ST. MARGARET MARY ALACOQUE
Margaret Mary was the young lady and nun who was not believed.
Born in Burgundy, not far from the Swiss border, in 1647, she was the only daughter of a pious couple. Since she only had brothers to play with, she preferred the quiet of prayer to the tumultuous activities of boys. Very early, Margaret developed an intense love for the Blessed Sacrament.
All was well for a while, until her father died when she was about eight. The relative in charge of taking care of the family finances was not honorable and left the family to its own devices for years, plunging the family into poverty. Little Margaret sought consolation in visiting the Blessed Sacrament at church.
At that time, First Holy Communion was given to children a little older than now. She was nine when she was allowed to receive the first time. Soon afterwards, the child developed secret severe corporal mortifications, such as denial of food. This lasted until she came down with rheumatic fever and was paralyzed for four years. During this time, the young girl had visions of Jesus, which she thought was normal. Eventually, Margaret was a teenager and looking forward to her future. She made a vow to consecrate herself to a religious life. Almost instantly, she was healed. In honor of this miracle, Margaret added Mary to her name.
She was around 17 when the relative finally gave the family back their money.

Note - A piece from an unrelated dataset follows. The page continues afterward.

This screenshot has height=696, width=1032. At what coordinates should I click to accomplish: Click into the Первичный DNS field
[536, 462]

The brothers and their sister were drawn into the bright social life of the area. Her mother wanted her to find a husband. One night, after attending a carnival, Margaret Mary, had a vision of Jesus, all scourged and bloody. He reproached her for forgetting her vow from a few years before. But he also demonstrated his love for her. After that, Margaret Mary determined to retake up her vow.
When she was 24, our saint finally was accepted into the Visitation Convent in Paray-le-Monial, a village eighteen miles from the hamlet where she grew up. There was a problem, however. She had a problem proving to the Mother Superior and others that she really had a vocation. She was allowed to wear the habit, and work in the infirmary. She was humble, simple, frank, kind and patient. But she was inept at dealing with patients. Instead of waiting twelve months to make her vows as a nun, the Mother Superior made her wait 15 months.

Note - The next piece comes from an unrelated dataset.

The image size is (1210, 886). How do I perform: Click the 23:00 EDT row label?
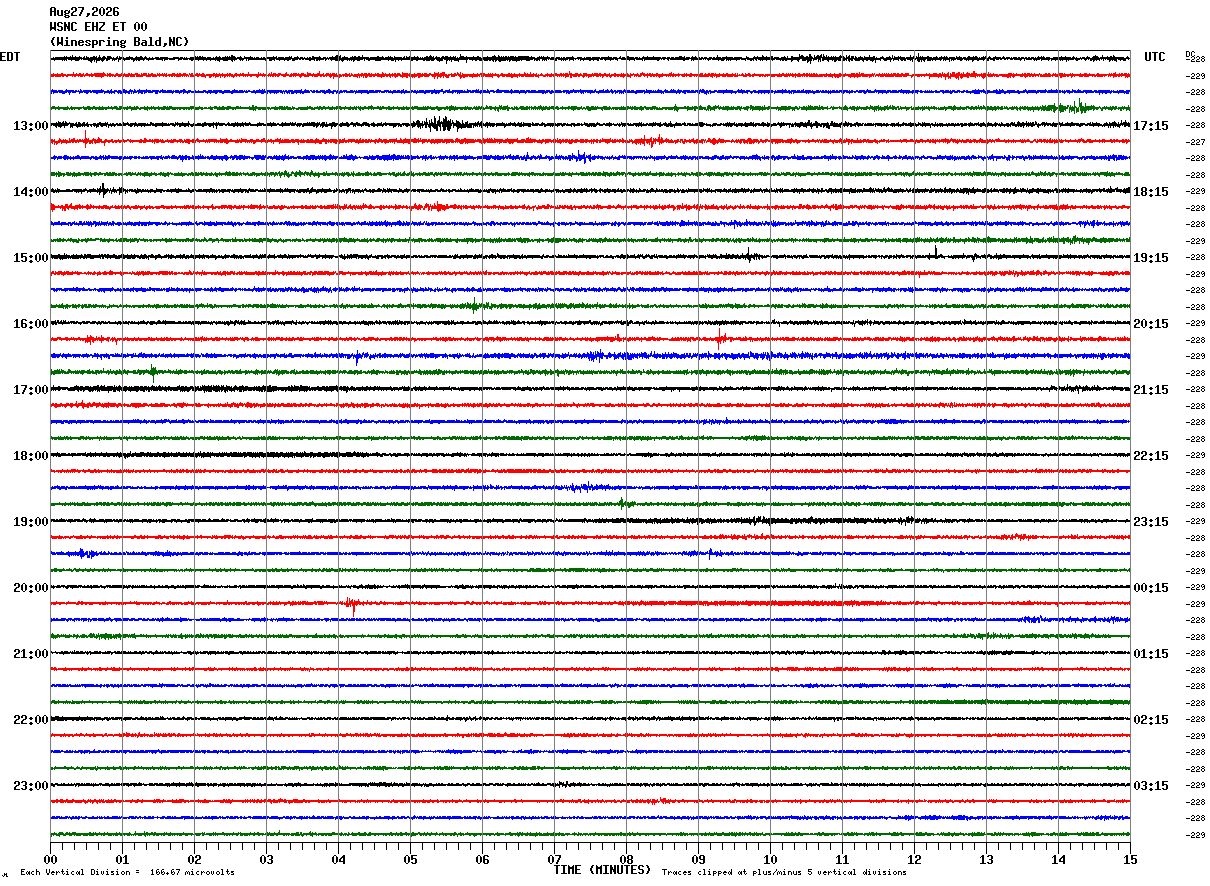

A year after she professed, two days after Christmas, Sr. Margaret Mary began seeing visions of the Sacred Heart. It lasted eighteen months. Jesus revealed several devotions He wanted practiced: First Friday Communion, Holy Hour Eucharistic adoration on Thursdays and a Feast of the Sacred Heart every year 19 days after Pentecost.

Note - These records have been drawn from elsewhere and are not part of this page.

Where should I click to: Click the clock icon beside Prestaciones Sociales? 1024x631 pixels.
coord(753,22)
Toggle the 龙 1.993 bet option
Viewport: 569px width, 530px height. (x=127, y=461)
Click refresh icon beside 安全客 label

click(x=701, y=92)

When the little nun tried to get people to listen, she was not believed. Since she had trouble proving her vocation, they said the visions were probably not valid. Her sister nuns would not believe her. It was some time before the convent confessor, Claude de la Colombiere, heard and believed her. Later, when a new Mother Superior was elected, Sr. Margaret Mary was nominated her assistant. This is when the promulgation of the requests began.
The Feast of the Sacred Heart began, privately, in the convent thirteen years after the visions began. A chapel was built on the premises two years later. Sr. Margaret Mary died in 1690. The concept of First Friday Communion was officially recognized only 75 years after her death. Her writings were minutely examined for years before she was declared a Servant of God. This blessed woman was declared a saint by Pope Benedict XV in 1920.